In late 1942, the Canadian Department of National Defence (DND)’s Directorate of Vehicles and Artillery (DVA) began work at No.1 Proving Ground in Ottawa on a small tracked vehicle using largely Jeep automotive components. DVA anticipated that there was a potential requirement for the smallest practicable tracked vehicle, for use by airborne troops and in the Pacific theatre. The project was formalized by the Army Technical Development Board (ATDB), on 10 January, 1943, as project 49, and assigned to its proponent DVA. The vehicle came to be referred to successively as: the Bantam Armoured Tracked Vehicle, the Light Recce Tank, and finally as the Tracked Jeep. Its envisaged roles included: intercommunication (running messages over contested ground), armoured reconnaissance, and engaging unarmoured troops in airborne and combined operations. Follow-on versions of the vehicle were to be amphibious, with twin propellers for water propulsion; although fully laden, it had a very low freeboard.
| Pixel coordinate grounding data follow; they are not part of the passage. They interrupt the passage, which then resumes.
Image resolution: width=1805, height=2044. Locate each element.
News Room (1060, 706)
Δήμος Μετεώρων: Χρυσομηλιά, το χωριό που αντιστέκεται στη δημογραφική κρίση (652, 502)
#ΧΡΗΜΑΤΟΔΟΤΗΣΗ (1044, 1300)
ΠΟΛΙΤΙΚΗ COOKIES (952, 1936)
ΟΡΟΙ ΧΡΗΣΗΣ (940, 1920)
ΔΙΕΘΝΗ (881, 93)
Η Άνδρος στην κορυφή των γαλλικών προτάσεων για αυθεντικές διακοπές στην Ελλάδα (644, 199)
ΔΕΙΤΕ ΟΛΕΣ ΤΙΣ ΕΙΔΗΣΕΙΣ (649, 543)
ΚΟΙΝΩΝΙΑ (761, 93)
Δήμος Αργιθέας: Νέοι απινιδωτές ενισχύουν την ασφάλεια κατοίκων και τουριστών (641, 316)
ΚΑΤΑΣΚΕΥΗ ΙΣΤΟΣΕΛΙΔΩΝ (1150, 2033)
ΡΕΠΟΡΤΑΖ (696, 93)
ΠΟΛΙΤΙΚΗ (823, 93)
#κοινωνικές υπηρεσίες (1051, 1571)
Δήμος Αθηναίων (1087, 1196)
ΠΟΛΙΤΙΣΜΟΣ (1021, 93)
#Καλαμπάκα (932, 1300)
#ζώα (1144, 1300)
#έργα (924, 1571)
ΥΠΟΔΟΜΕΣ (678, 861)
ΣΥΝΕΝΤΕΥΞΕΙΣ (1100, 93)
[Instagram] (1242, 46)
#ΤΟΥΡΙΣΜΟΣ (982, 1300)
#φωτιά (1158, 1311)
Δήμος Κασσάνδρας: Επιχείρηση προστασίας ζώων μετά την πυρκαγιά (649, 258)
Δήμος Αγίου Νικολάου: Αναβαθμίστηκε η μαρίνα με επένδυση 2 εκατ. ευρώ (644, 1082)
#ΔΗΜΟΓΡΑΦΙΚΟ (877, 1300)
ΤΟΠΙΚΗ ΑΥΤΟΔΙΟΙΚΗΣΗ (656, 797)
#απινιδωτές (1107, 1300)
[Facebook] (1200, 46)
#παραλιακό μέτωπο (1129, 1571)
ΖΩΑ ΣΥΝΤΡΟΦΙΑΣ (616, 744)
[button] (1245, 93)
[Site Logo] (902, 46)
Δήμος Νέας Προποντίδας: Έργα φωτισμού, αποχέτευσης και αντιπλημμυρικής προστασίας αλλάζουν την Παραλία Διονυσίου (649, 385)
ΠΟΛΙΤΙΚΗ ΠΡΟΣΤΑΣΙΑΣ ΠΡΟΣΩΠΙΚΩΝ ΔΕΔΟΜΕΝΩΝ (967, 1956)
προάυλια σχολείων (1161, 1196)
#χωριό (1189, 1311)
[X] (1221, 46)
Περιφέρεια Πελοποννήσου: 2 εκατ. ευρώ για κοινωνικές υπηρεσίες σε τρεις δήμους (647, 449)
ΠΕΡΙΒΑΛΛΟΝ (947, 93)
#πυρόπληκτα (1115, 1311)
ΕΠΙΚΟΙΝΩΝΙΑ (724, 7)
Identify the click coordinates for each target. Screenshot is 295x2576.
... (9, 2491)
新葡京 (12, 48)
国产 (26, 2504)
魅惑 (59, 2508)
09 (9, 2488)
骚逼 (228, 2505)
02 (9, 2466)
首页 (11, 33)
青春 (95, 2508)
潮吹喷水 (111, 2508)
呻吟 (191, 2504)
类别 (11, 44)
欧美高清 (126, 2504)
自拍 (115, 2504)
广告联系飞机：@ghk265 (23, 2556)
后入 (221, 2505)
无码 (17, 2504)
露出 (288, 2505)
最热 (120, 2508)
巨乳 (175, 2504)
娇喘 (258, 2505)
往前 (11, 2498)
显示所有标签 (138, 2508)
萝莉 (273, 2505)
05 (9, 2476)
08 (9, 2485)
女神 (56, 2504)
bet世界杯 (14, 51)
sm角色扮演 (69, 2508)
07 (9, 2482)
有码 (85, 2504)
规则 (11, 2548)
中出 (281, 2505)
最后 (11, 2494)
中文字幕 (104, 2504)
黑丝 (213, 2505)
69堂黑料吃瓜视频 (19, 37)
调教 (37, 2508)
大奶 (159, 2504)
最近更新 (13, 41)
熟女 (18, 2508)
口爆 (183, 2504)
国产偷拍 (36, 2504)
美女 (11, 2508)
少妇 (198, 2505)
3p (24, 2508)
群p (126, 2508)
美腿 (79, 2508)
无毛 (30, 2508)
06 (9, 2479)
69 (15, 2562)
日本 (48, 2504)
One of two surviving Tracked Jeep Mk.I pilots now on display in the Canadian War Museum’s Lebreton Gallery. This example may be Pilot No.2, which underwent extensive reliability trials at No.1 Proving Ground, in Orleans, Ontario (just east of Ottawa).

One of two surviving Tracked Jeep Mk.I pilots now on display in the Canadian War Museum’s Lebreton Gallery. This example may be Pilot No.2, which underwent extensive reliability  trials at No.1 Proving Ground, in Orleans, Ontario (just east of Ottawa). MilArt photo archives

The pilot was demonstrated in Ottawa in May, 1943. On 7 June, it was decided that further development of the vehicle would have to take place in the USA, and that the General Staff Specifications and the pilot Tracked Jeep should be sent to a firm there. The logical choice for this was Willy-Overland in Toledo, The Canadian Department of Munitions and Supply (DM&S)’s Army Engineering Design Branch (AEDB) gave Willys a contract to construct five prototypes, working under DVA’s supervision. Willys would provide the power train components, while Marmon-Harrington was contracted to provide the running gear, and body and do the final assembly. On 8 July the pilot was sent to Toledo. En route, on 10 July, it was demonstrated at US Ordnance’s Aberdeen Proving Grounds, in Maryland. There, despite its rather makeshift nature, pilot Tracked Jeep performed quite well. Initially it evoked little interest among the allies (although DVA suspected that US Ordnance was inspired by the Aberdeen demonstration to begin development of its rival T-29 amphibious light tracked vehicle – also based on jeep components).

Three-quarter front view of the Tracked Jeep prototype, note the prominent front radiator. No.1 Proving Ground technicians assisted by Victoria Foundry, located in Hull, Quebec, essentially handcrafted the prototype. The original prototype of the Tracked Jeep (or Bantam Armoured Tracked Vehicle)  was assembled at No. 1 Proving Ground in the latter half of 1942. The photographs of this prototype were taken on 7 May 1943.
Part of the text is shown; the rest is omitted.